■ **Work to complete**:
Without pictures, return the lines from the one containing "150x116 pixels." through the last line of the data below, exactly.

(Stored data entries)

%%

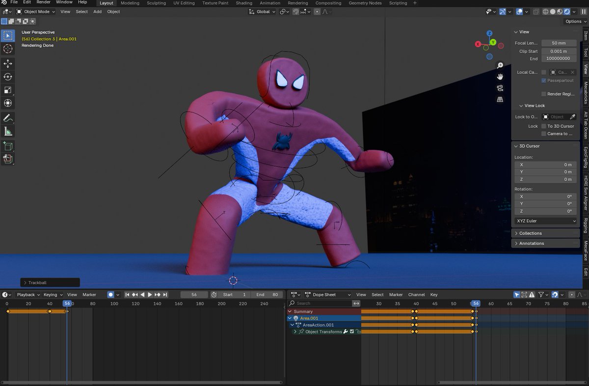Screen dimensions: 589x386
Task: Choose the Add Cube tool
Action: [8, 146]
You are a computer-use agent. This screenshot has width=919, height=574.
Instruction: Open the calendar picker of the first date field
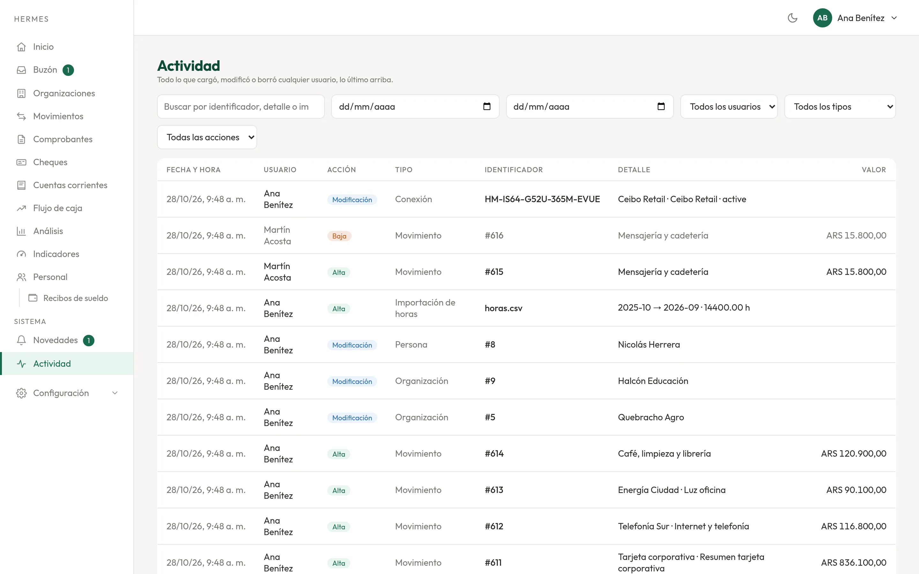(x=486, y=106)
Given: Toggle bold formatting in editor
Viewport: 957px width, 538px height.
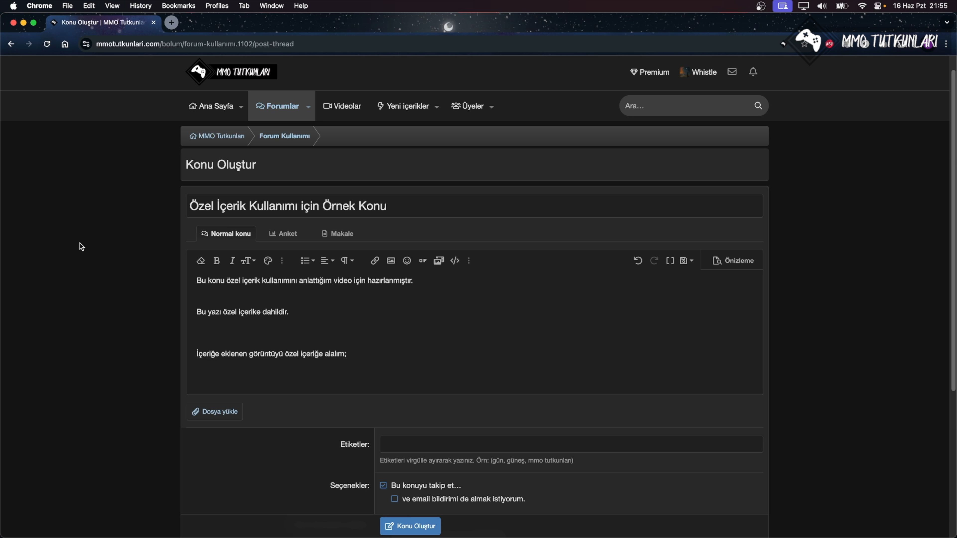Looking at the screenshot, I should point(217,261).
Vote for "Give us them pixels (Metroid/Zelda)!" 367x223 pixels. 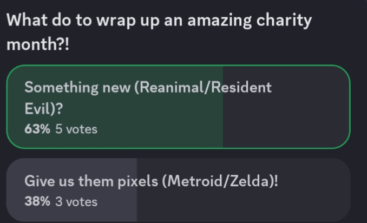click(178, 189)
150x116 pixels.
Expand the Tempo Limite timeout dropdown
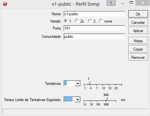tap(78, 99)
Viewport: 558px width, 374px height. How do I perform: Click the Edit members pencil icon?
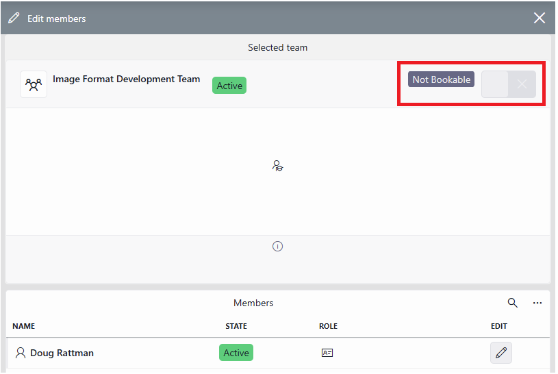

%%

■ **Solution to this exercise**:
150x116 pixels.
Expand the Tempo Limite timeout dropdown
tap(78, 99)
Viewport: 558px width, 374px height. How do I perform: Click the Edit members pencil icon?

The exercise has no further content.